Until now, I have been exempt from reporting MCLE credit as an out-of-state lawyer practicing primarily in a state jurisdiction that requires comparable MCLE credit to Illinois MCLE requirements under Rule 791(a)(6) . I am certain that Indiana does not have MCLE requirements comparable to these new Illinois requirements, so must I now obtain MCLE credit under Rule 794(d)(2), notwithstanding my exemption from all other MCLE credit requirements?
The MCLE Board answered my question today as follows: Dear Mr. Hawkins, Supreme Court Rule 791(a)(6) requires only that the other state have "comparable" CLE requirements. Even though Indiana does not have the exact same requirements as detailed under the newly revised Rule 794(d)(2), we continue to consider Indiana's CLE requirements "comparable" for purposes of an exemption from your Illinois MCLE requirements under Rule 791(a)(6). Many other states which we consider to have comparable requirements for purposes of Rule 791(a)(6) similarly do not have the exact same requirements as Illinois. Given that we continue to consider Indiana's CLE requirement comparable for purposes of an exemption under Rule 791(a)(6), you will not have to obtain any additional credits in order to satisfy the new requirements under Rule 794(d)(2). Please remember that you will still need to report your exemption under Rule 791(a)(6) at the end of each reporting period, Your reporting periods end June 30 of even numbered years and your report for that reporting period must be received through the Board's online reporting system no later than July 31st of that even numbered year. Please feel free to let me know if you have any follow-up questions after you review the answer above. Best, Christina Pusemp, J.D., Manager - Attorney Compliance and Outreach MCLE Board of the Supreme Court of Illinois (312) 924-2420 This response is based on current MCLE Rules and requirements. The Supreme Court of Illinois or the Board may make changes so please visit our website for updates. This information is not legal advice.
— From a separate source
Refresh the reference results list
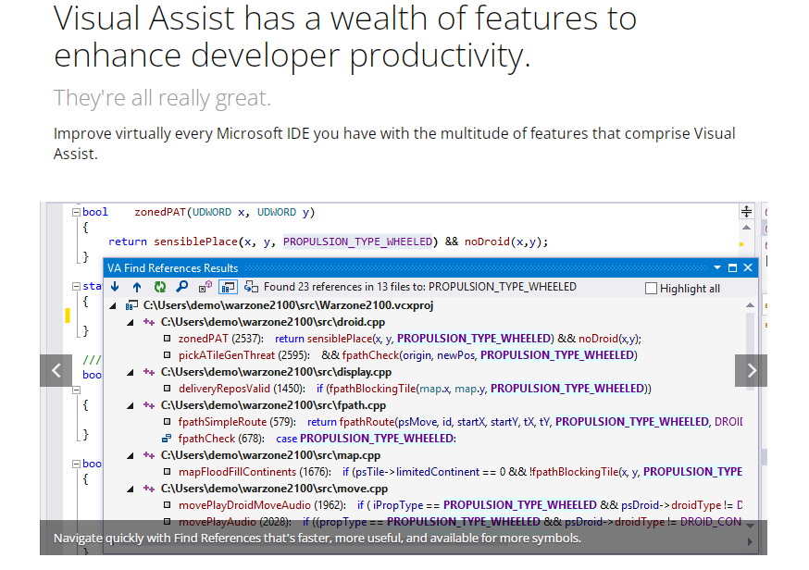The height and width of the screenshot is (570, 809). 159,286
Let us call this for what it really is: political indoctrination masking as "professional" legal education. Our Supreme Court goes a little too far in imposing these requirements. "Diversity" and "inclusion" are just new words supporting an old practice - affirmative action. It is a sad commentary when our High Court throws the goal of competence aside to curry favor with all manner of politically favored minority groups . Do our Supremes really think that by force feeding this ideology we will become "enlightened" and storm the barricades demanding more "diversity" in our profession? The one hour requirement for alcohol and substance abuse is just as insulting. I remember sitting through such a session when the MCLE requirement first came out. It was a waste of time and will be an even bigger waste of time now that it has to be taken every two year period. If we have a problem with people who are incapable of controlling their urges for alcohol, cocaine, pot, and other substances, the remedy is to remove them from practice when it is demonstrated that a client's interests have been compromised - not to inflict an endless series of lectures on the availability of the Lawyer's Assistance Program. Those who do not lower themselves to this level of conduct should not be forced to sit through such lectures. Finally, who stands to make the financial gain from these now mandatory presentations? Is the Illinois Supreme Court going to require that these hours be offered free...or are increased annual registration costs going to subsidize the handful of providers of these topics? The Illinois Supreme Court insults every member of the practicing bar with the clandestine and arbitrary manner in which these new requirements are imposed. A pig is a pig no matter how much lipstick you put on it. These requirements are nothing but a naked party line imposed in a manner that would warm the heart of any old bolshevik.